…Жизнь Ильи Зинурова складывалась ладно и стройно. В 1957 году он успешно окончил Магнитогорский индустриальный техникум и получил назначение на Челябинский металлургический завод.
Здесь, в мартеновском цехе № 1, началась трудовая жизнь молодого человека, со школьной скамьи влюбленного в мужественную профессию металлурга.
Сперва он работал на разливке. Работал с упоением, с задором.
Потом Зинурова назначили мастером огнеупорных работ.
Девятнадцатилетний мастер был горд оказанным ему доверием и стремился, чтобы его бригада работала без сучка и задоринки.
Однажды в вечернюю смену, когда бригада устанавливала желоб у стального отверстия мартеновской печи, неожиданно произошло несчастье. Зинуров, только что подавший команду «майна», сорвался с шестиметровой высоты в разливочный пролет. Вслед за ним рухнула тяжелая площадка и стальным ребром придавила ему ноги.
Илья в мельчайших подробностях помнит, как это было. У него еще хватило сил приободрить потрясенных товарищей и распорядиться, чтобы нашли трос для подъема площадки.
— Удивительное было состояние, — рассказывает он, скатывая сильными пальцами бумажный шарик. — Мозг работал предельно четко. И, как говорят, вся прожитая жизнь, день за днем прошла перед моими глазами. С какой-то даже торжественностью я подумал, что вот она — смерть. Но страха не было. Только, когда товарищи проносили меня мимо изложниц с металлом, до слез стало жаль, что никогда больше всего этого уже не увижу. И еще запомнились морозные колючие звезды на темном небе. И звезд стало жалко — не успел на них вдоволь налюбоваться. Все как-то было недосуг…
…Как личное горе переживали рабочие цеха несчастье, случившееся с Ильей. Пока шла операция, — а продолжалась она мучительно долго, — десятки людей звонили в больницу, спрашивали с тревогой:
— Ну, как? Скоро ли?
А Николай Овчаренко, с которым Зинуров дружил и жил в одной комнате, ни на секунду не отходил от телефонного аппарата, курил папиросу за папиросой, пока не услышал:
— Операция прошла благополучно.
Но самое трудное для Ильи началось потом…
Юноше ампутировали обе ноги, — и обе выше колена, — он впал в состояние тяжелого уныния, граничащего с отчаянием.
О тяжелом душевном состоянии Ильи узнали в цехе. И встревожились.
— Надо помочь парню, одному ему трудно перемолоть горькие думы, — решили товарищи.
Секретарем партийной организации первого мартеновского цеха был в то время Анатолий Андрианович Власов.
Он часто навещал Илюшу, рассказывал ему о людях, сильных духом, перед мужеством которых отступает и сама смерть.

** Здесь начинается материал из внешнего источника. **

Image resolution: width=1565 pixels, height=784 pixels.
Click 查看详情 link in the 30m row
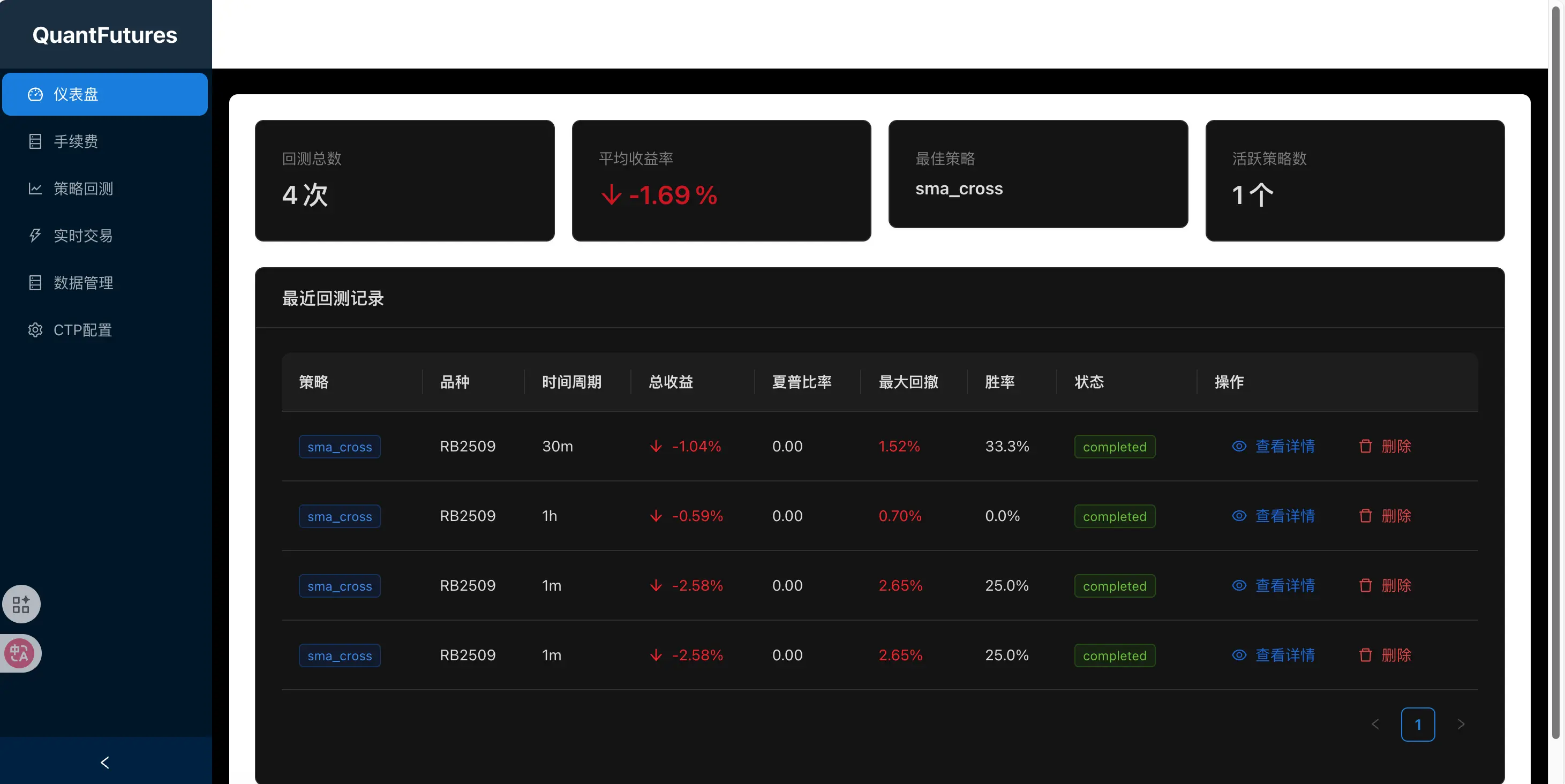click(x=1284, y=446)
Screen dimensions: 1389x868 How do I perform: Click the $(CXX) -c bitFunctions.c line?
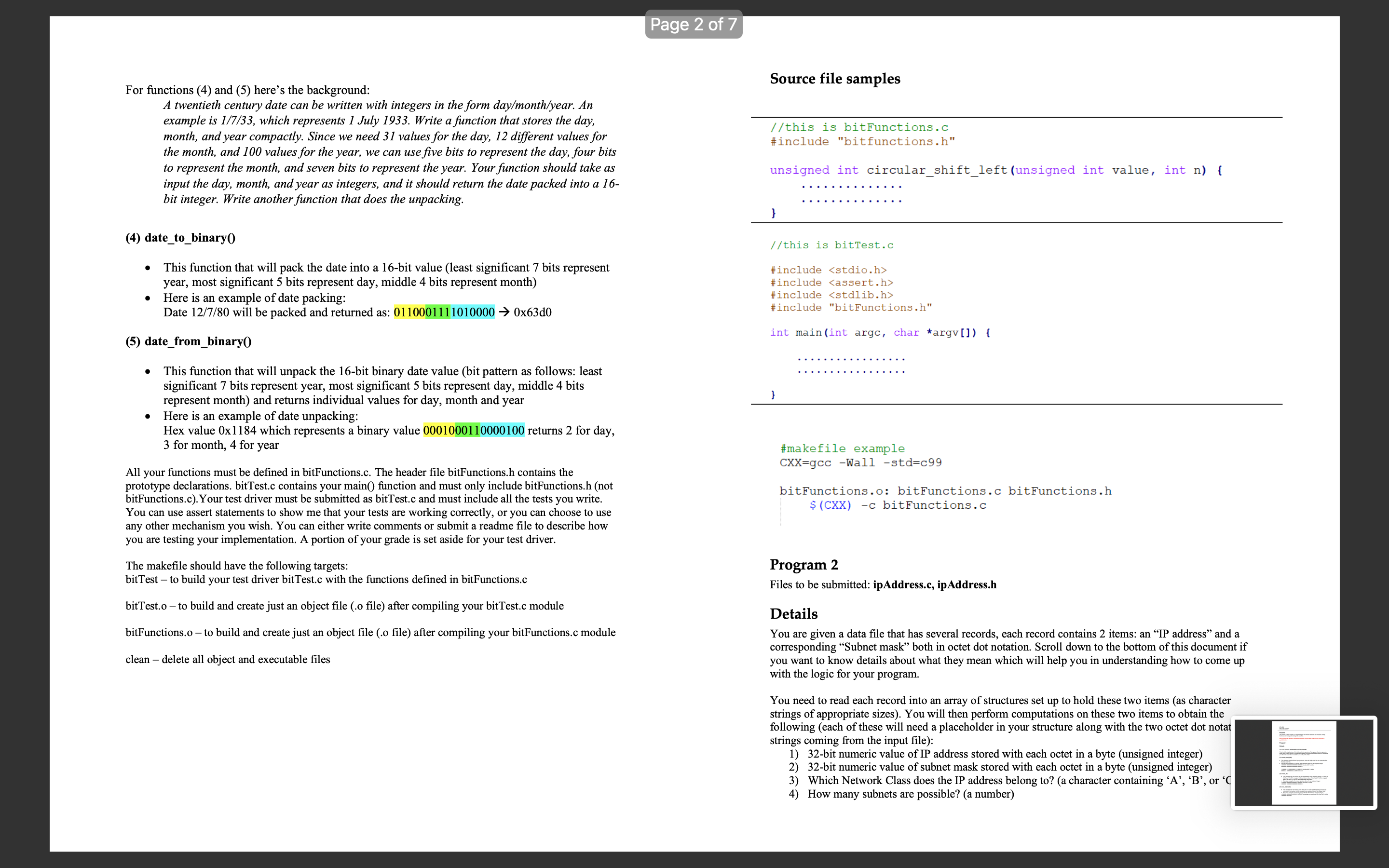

Навещали Зинурова многие — старые и молодые рабочие, коммунисты и комсомольцы. Каждый стремился передать ему частицу душевного тепла, сказать ободряющее слово или просто пожать руку.
А однажды в палату к Илье явилась целая делегация — весь цеховой комсомольский комитет во главе с секретарем Толей Вяткиным.
Пришли и чинно уселись возле кровати.
Илья невольно улыбнулся:
— У вас, ребята, такой вид, будто вы заседать собираетесь.
— Угадал, — рассмеялся Толя, — мы надумали провести здесь выездное заседание комитета. На повестке дня единственный вопрос: о тебе.
Это было необычное заседание: без протокола, без регламента.
Заинтересованно и сердечно комсомольцы говорили о судьбе своего товарища, обсуждали планы его дальнейшей жизни, советовали и советовались…
В заключение постановили: комсомольцу Зинурову не падать духом, уверенно смотреть вперед!
Часто получал Илья письма от товарищей по техникуму — от Владимира Захарова, Ивана Хамзы, Николая Лукьянова, Геннадия Кадошникова, Валентина Плотникова.
От дружеской ласки, от щедрой заботы заводского коллектива с каждым днем светлело на душе у Зинурова. Все охотнее откликался он на бодрый, настойчивый зов жизни, требующей от него выдержки и действия.
Прежде всего он должен во что бы то ни стало обрести утраченную способность передвигаться.
Завод при помощи областных организаций выхлопотал Зинурову путевку в Московский институт протезирования.
С упорством, удивлявшим врачей, он учился ходить на протезах. Падал и снова поднимался, чтобы, стиснув зубы, сделать еще шаг. Еще и еще. И так изо дня в день, из месяца в месяц!
Как трудно ему ни приходилось, Илья твердо верил, что непременно научится ходить. Сам. Без посторонней помощи. И даже без костылей!